Tokenization: It’s Not Just For Payment Anymore
Written by David TaylorGuestView Columnist David Taylor is the Founder of the PCI Knowledge Base, Research Director of the PCI Alliance and a former E-Commerce and Security analyst with Gartner.
As more and more merchants try to lower their breach risk by reducing the amount of credit card data they collect and retain, the topic of tokenization comes up often. Although the term is most commonly used to refer to the replacement of credit card numbers by meaningless numbers that have no black market value, a few leading merchants and service providers are applying the process and the technology to all confidential data. I believe this is the beginning of an enterprise tokenization strategy, and I see several important ways that both the technology and the associated business processes can benefit organizations adopting this strategy.
Most of the merchants who first consider tokenization tend to focus on the retail POS. They implement a payment-specific approach that captures card data at the point of swipe and substitutes a randomly generated number (usually also 16 digits) that can be processed by downstream applications with relatively limited reprogramming. This is an excellent start. But merchants who also gather card data via Web commerce, call centers and other channels should ensure that whatever product or service they use can also tokenize data through all of their channels. Not all offerings in the market work well or cost-effectively in a multi-channel environment. As such, merchants need to ensure that their RFPs and requirements reflect their current and near-future channel needs.
The payment application data security standards (PA-DSS) are actually tougher in some respects than PCI DSS. As a result, some ERP vendors and users of packaged enterprise applications are considering tokenization as a strategy to modularize and centralize all payment processing by these applications. It’s either that or partner with payment processing specialists (which provide payment processing functionality) to remove the overall ERP software from PCI scope.
Beyond the obvious step of ensuring they buy products and services that are PA-DSS and/or PCI DSS compliant, it is important for merchants and enterprise application vendors to build tokenization functionality into their applications. But beyond payment tokenization, the best practice is to ensure that all confidential data (as defined by U.S. state, national and international privacy laws) can be tokenized. This ability minimizes the number of instances of regulated, confidential data within enterprise applications to the point of restricting the ability of individuals to create and distribute copies of confidential data.

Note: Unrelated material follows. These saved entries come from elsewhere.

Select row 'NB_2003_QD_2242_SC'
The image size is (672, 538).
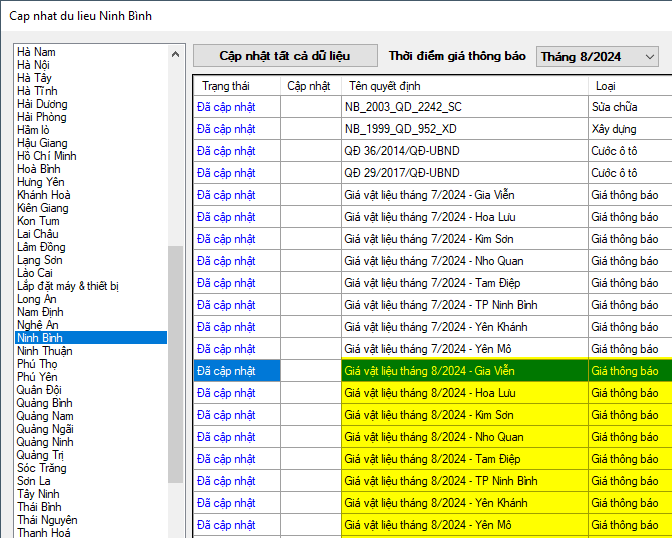tap(404, 107)
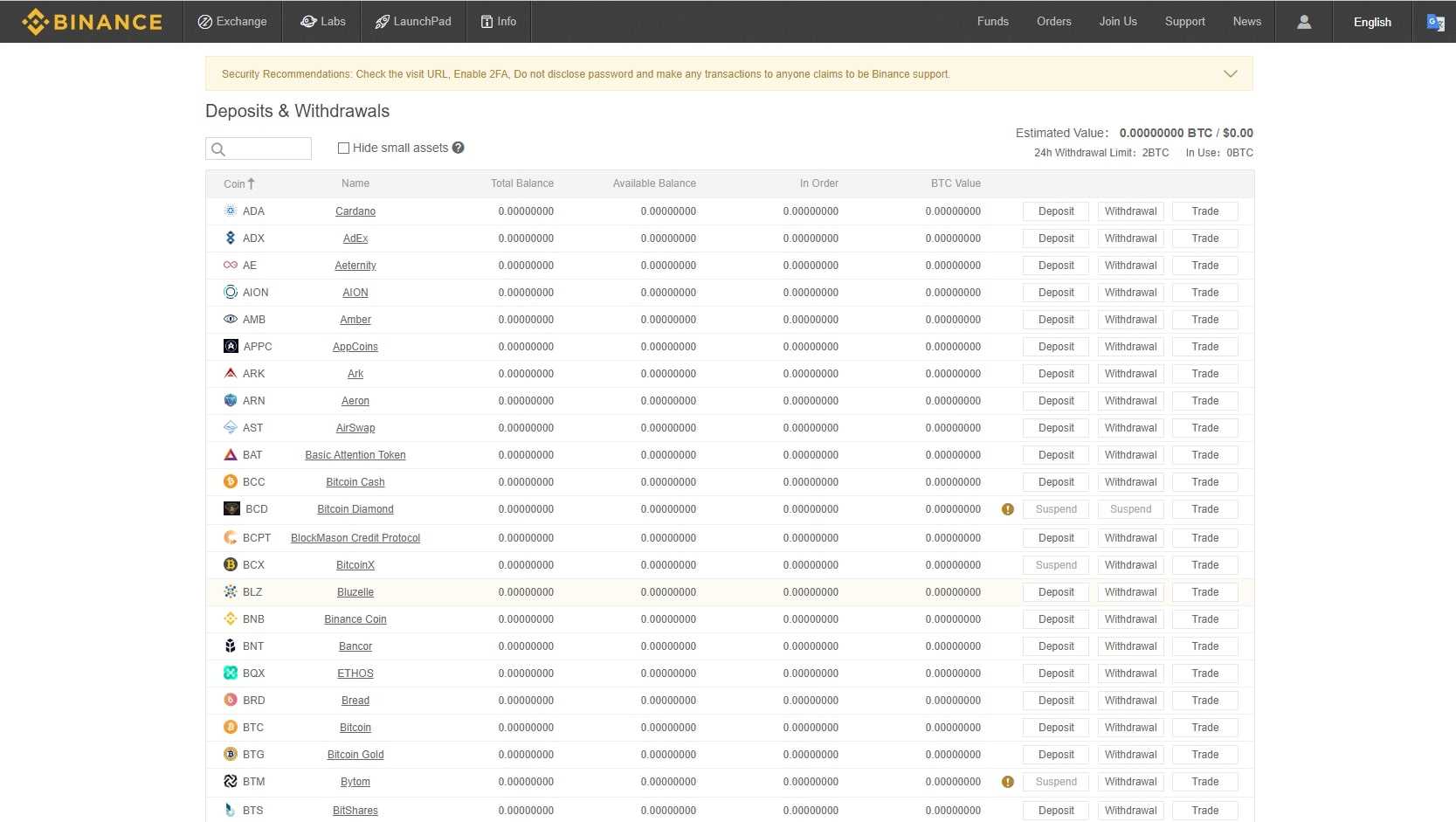Open the Funds menu
This screenshot has width=1456, height=822.
click(992, 22)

Although clearly a long-term objective, it is important for software builders and buyers to focus upfront on limiting the number of instances of confidential data. Such basic functionality can greatly reduce the business risk and potential for fraudulent transactions.
Some merchants and service providers have refused to consider tokenization because it is not specifically mentioned in the PCI standards, unlike dozens of other security technologies. As such, they plan to wait until tokenization is addressed before taking action. For those merchants who are implementing tokenization specifically for PCI, they often cite PCI DSS 3.1, which says to keep cardholder data storage to a minimum. These merchants argue that tokenization reduces the number of instances of card data through the centralization and elimination of all but one instance of card data.

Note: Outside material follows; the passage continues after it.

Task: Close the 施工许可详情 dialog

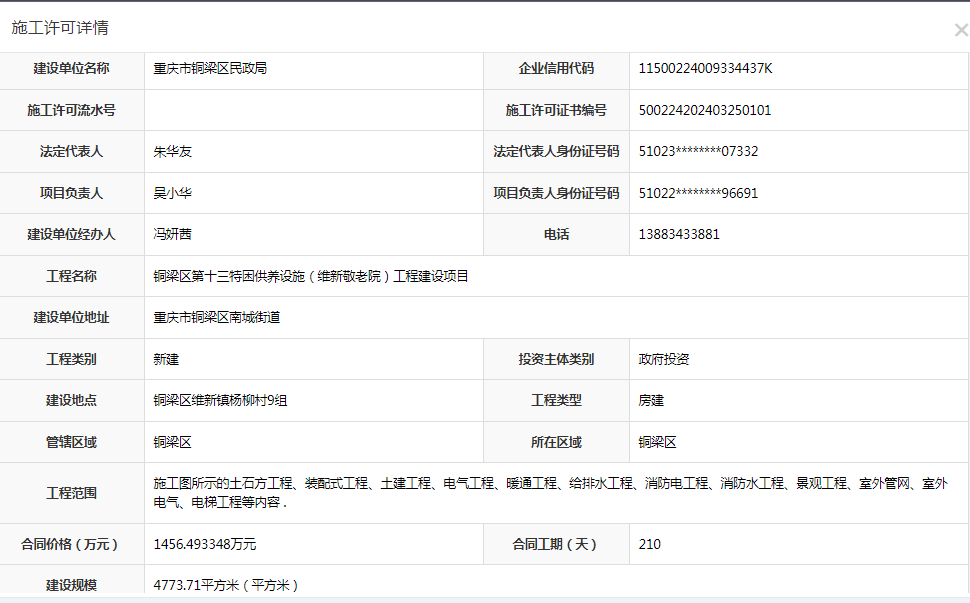Action: [960, 30]
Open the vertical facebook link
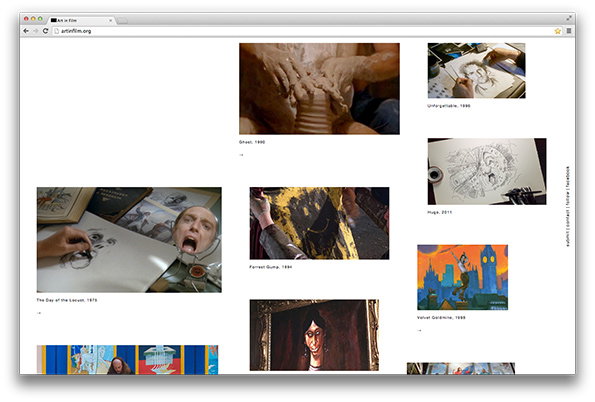 click(568, 177)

Our experience with IT strategy over the years has made it clear that there is never a mandate for strategy. Standards virtually never tell a merchant whether to take a long-term or short-term view of a problem, and they are not designed to be updated every time a new technology comes on the market. As a process, tokenization is less about innovative technology and more about understanding how to design systems and processes that minimize the risk of retaining data elements with intrinsic (or market) value.

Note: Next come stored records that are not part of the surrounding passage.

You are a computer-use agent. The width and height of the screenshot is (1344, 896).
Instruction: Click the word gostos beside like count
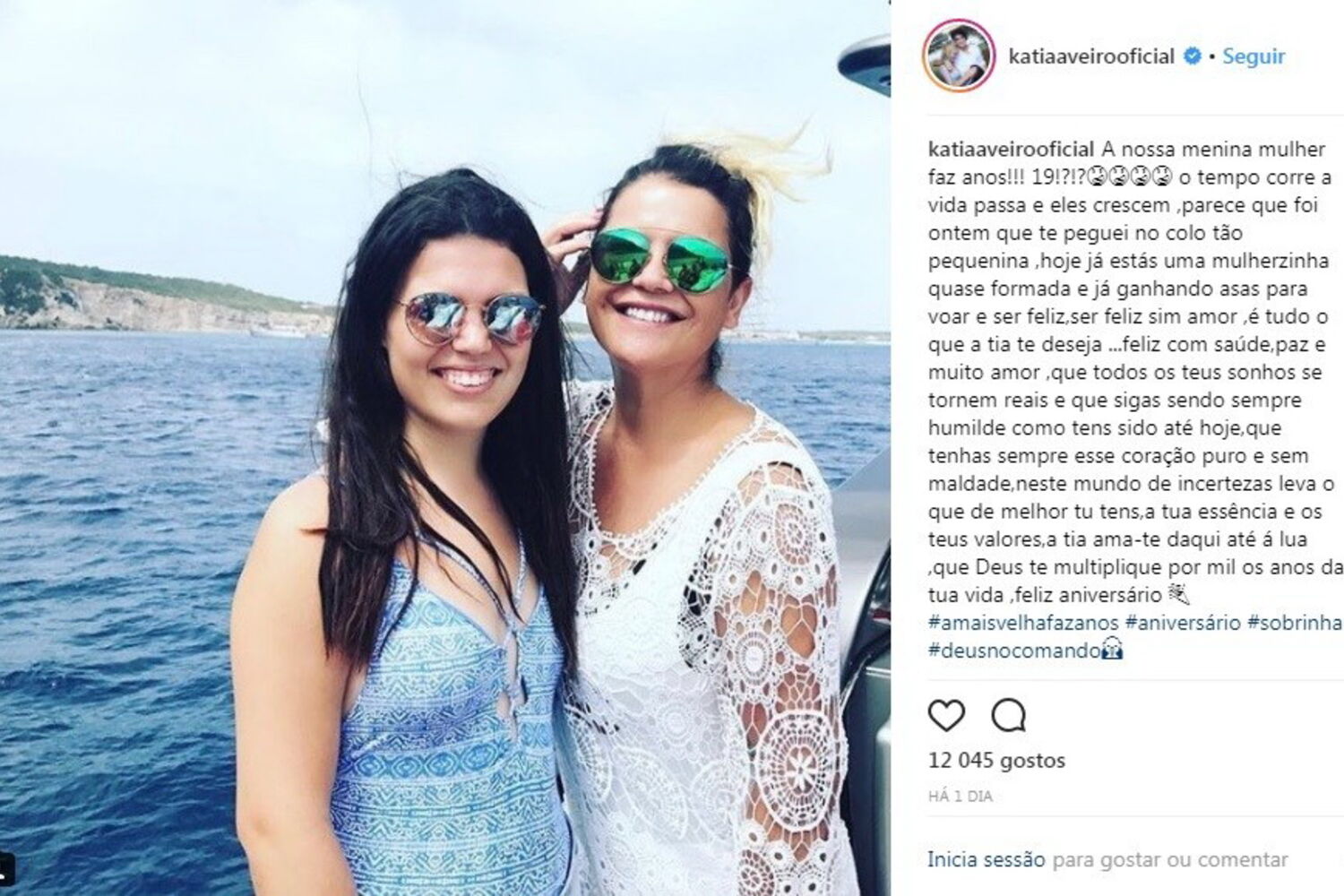(1032, 761)
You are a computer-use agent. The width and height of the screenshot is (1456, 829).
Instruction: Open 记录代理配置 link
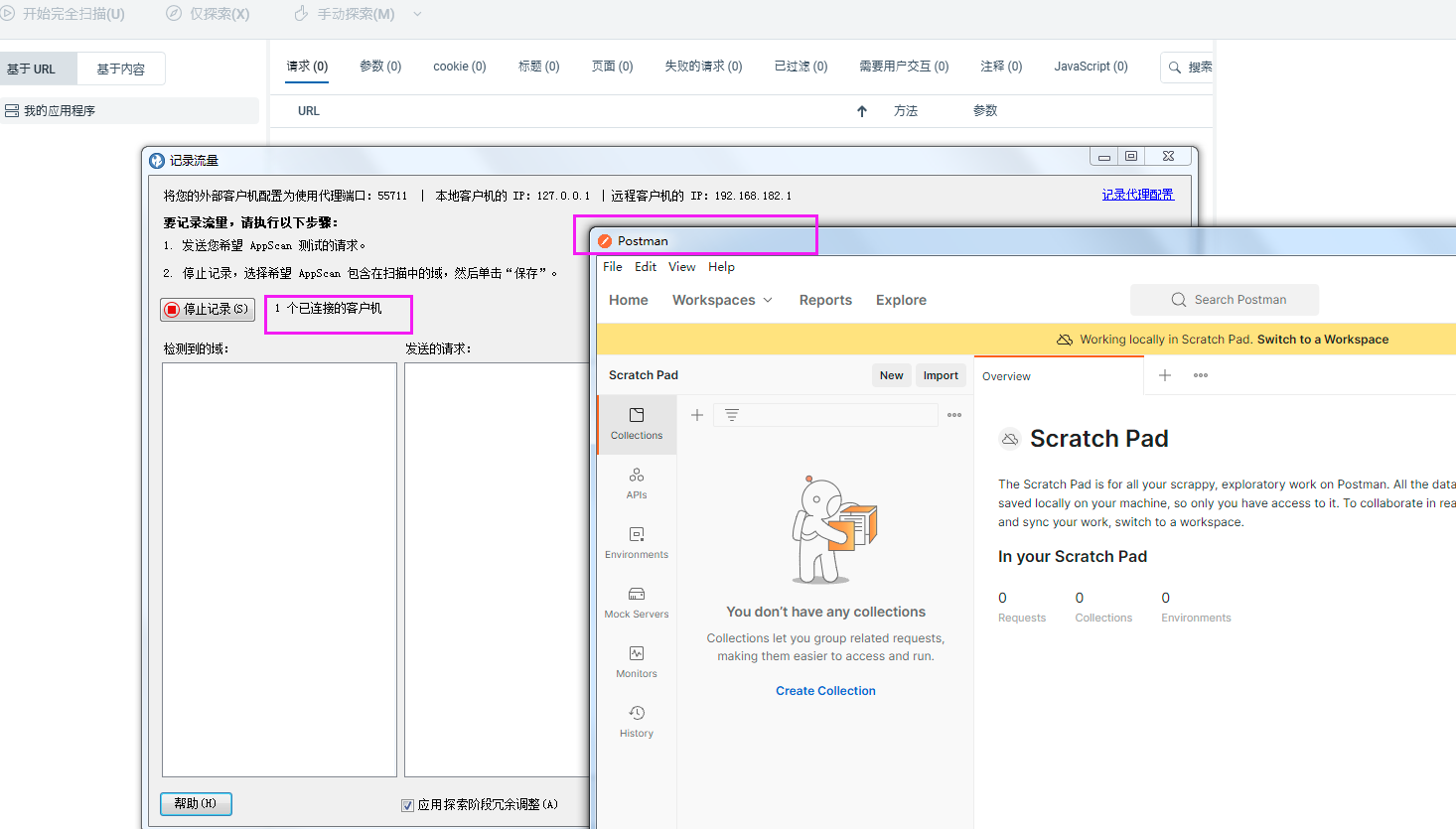point(1137,195)
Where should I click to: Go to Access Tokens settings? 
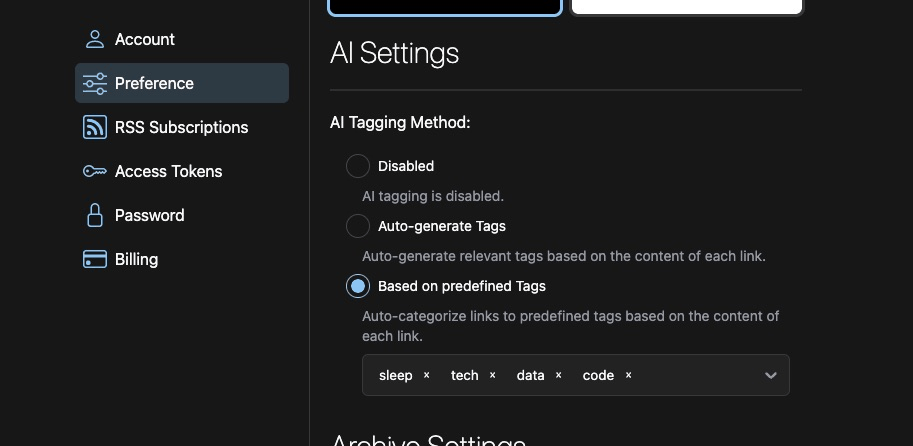[x=168, y=171]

From an application perspective, tokenization functions much like network segmentation–by reducing PCI scope. But beyond PCI, an enterprise tokenization strategy also reduces the overall risk to the enterprise that results from the ability of many persons to have access to confidential data, often beyond what can be justified by business needs. Tokenization, applied strategically to enterprise applications, can reduce ongoing confidential data management costs as well as the risk of a security breach and the scope of a PCI assessment.
We will be conducting a Webinar on Enterprise Tokenization Strategies on February 26, and we encourage anyone who has an interest in this topic to register using the link found on the homepage of the
PCI Knowledge Base. If you have questions about this or any other topic related to PCI, compliance and security, just send me an E-mail at David.Taylor@KnowPCI.com.
August 27th, 2009 at 1:02 pm
While hardware tokens provide a viable alternative to credit cards and other authentication methods as the article points out, end users are pushing back on usage not only because the PCI standards do not require it, but also as it stands current implementation makes it quite impractical. Our experience shows users accumulate number of hardware tokens required for transaction based banking applications. And each token requires secure storage, maintenance and regular password upkeep. It becomes cumbersome to have ten tokens for instance and remember operational instructions and static passwords of each one of them. The industry needs to converge to a standard for tokes that will make a single hardware device usable for multiple products’ access. Otherwise users will still have tokens in an unlocked drawer and together with a printed instruction sheet: a combination that defeats the original purpose.